Muitas vezes deixo de escrever, não por não ter o que dizer, mas por não encontrar – nem entre leituras e escritos – as palavras que preciso naquele momento exato. Esta tolice cria um círculo vicioso: por procurar a palavra, não escrevo. Por esperar o momento, não publico. No entanto, conforta-me a persistência deste ímpeto, desta necessidade vital de dizer não-sei-o-quê, nem sei a quem. Há algo certo? Que o texto se sustente na exata medida de seu próprio corpo.
(Rita Braga)

quinta-feira, 14 de fevereiro de 2013

O que está e ao mesmo tempo não está nos livros


Umberto Eco disse que “ler nos ensina a não acreditar nos livros”. A frase chama atenção porque cutuca o tabu da sacralidade do livro com uma verdade paradoxal e explícita. Não é raro ouvir discursos nos quais o suporte ou a tecnologia em si encerra uma garantia de valor ou certeza.
Historicamente, leituras unívocas foram motivo de guerras, injustiças e atrocidades. Por mais que os discursos dominantes também sejam um fato, sempre há espaço para novas reflexões a respeito da leitura como um fenômeno essencialmente humano que, por essa condição existencial, também se transforma no tempo, no espaço, nas tecnologias e até na fisiologia, como se tem notado nos leitores da Era Digital. 
O ato de ler, de modo geral, não deixa marcas. Os registros e comentários gerados por uma leitura são uma parcela ínfima das possibilidades interpretativas do texto. Lemos o objeto livro (ou qualquer outro suporte) com suas nuances, contextos e referências entrelaçadas às inúmeras relações subjetivas que o triângulo leitor-livro-autor pode abarcar. 
A leitura é um ato paradoxal por excelência. Ela precede e ultrapassa o texto, seja pelas experiências que desencadearam a escrita, seja pelos desdobramentos que ela ativa no pensamento do leitor. 
No cotidiano do trabalho educativo, o senso comum vem constantemente à tona. Muitas vezes ouço estudantes (e até educadores) identificando a escrita como “uma forma de comunicação”. Já a leitura, conforme as pesquisas do IPL (Instituto Pró-Livro) apontam, costuma ser citada mais frequentemente como “uma forma de estudo”. Há nesses enunciados uma “passividade” atribuída à leitura. Isso nos leva a pensar que o evidente reconhecimento da escrita como ato criativo, no qual o autor se expõe, não costuma ser sequer correlacionado quando o foco é transferido para a outra parte do mesmo processo. Mas será que ler é apenas “receber” o que o outro produziu?
Basta pensar um segundo para notar que o caráter criativo da leitura como produção de sentido é inegável. Mas por que tanta gente “demora” esse segundo para pensar? Talvez essa percepção resulte da especificidade da leitura em nosso tempo. Trata-se de um tema que requer outro tipo de olhar, inclusive exigindo do leitor sua presença como leitor-observador de si mesmo, em um discurso íntimo que corre paralelamente ao texto. Somente cada leitor, em sua subjetividade, pode afirmar ou não sua aceitação diante das opiniões escritas; somente ele pode descrever seus caminhos, seus insights, suas dúvidas e divagações.
Acontece, é claro, de alguém comentar o que ouviu de outro leitor como, aliás, eu fiz aqui ao iniciar esse texto. Entramos no labirinto da “leitura da leitura”, cientes de que estamos cercados pelo abismo intransponível da subjetividade a cada interpretação.
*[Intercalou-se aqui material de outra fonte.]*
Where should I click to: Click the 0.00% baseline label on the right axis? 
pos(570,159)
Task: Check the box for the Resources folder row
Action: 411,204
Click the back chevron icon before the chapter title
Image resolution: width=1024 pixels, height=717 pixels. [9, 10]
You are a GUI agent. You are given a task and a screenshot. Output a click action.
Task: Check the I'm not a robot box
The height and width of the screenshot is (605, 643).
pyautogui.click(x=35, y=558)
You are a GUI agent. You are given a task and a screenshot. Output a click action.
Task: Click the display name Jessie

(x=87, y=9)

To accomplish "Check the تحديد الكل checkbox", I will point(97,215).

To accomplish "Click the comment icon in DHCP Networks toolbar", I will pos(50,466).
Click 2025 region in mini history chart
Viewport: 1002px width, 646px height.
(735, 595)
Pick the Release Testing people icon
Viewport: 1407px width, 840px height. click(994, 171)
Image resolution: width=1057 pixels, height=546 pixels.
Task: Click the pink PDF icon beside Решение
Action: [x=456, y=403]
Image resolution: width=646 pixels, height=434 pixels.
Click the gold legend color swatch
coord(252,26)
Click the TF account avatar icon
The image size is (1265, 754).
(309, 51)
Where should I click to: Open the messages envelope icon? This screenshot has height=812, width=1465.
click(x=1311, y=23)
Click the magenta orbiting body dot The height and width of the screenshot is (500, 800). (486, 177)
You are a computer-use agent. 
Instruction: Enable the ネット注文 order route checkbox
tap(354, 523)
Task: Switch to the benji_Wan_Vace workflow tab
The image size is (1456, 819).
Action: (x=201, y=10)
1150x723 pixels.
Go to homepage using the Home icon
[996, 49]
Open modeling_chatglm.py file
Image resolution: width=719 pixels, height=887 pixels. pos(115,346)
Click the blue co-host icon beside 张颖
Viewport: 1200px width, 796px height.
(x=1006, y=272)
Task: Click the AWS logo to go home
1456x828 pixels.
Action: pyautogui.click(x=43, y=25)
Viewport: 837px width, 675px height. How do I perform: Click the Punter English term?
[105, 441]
Ler, tanto quanto escrever ou qualquer outro meio, é uma forma de comunicação na qual o sujeito vai em direção ao outro, mas sem abrir mão de olhar para si mesmo. Nem sempre são nítidos os limites entre emissor e receptor. 
Ao falar dos livros que lemos, de como lemos (ou não lemos), tentamos, de alguma maneira, cavar o espaço invisível das entrelinhas alheias para encontrar algo nosso. É ser um arqueólogo em busca de artefatos produzidos por um outro, na maior parte das vezes, inalcançável. Somos obrigados a lidar com cacos, resquícios, fragmentos...  Ler é lidar com esses flashes, construir essas pontes.
Em ideia, ou mesmo na pessoa que escreve, o leitor é um ilustre e complexo sujeito. É o verdadeiro responsável por dar existência e sentido aos livros, embora nem sempre ele reconheça seu imenso poder criador.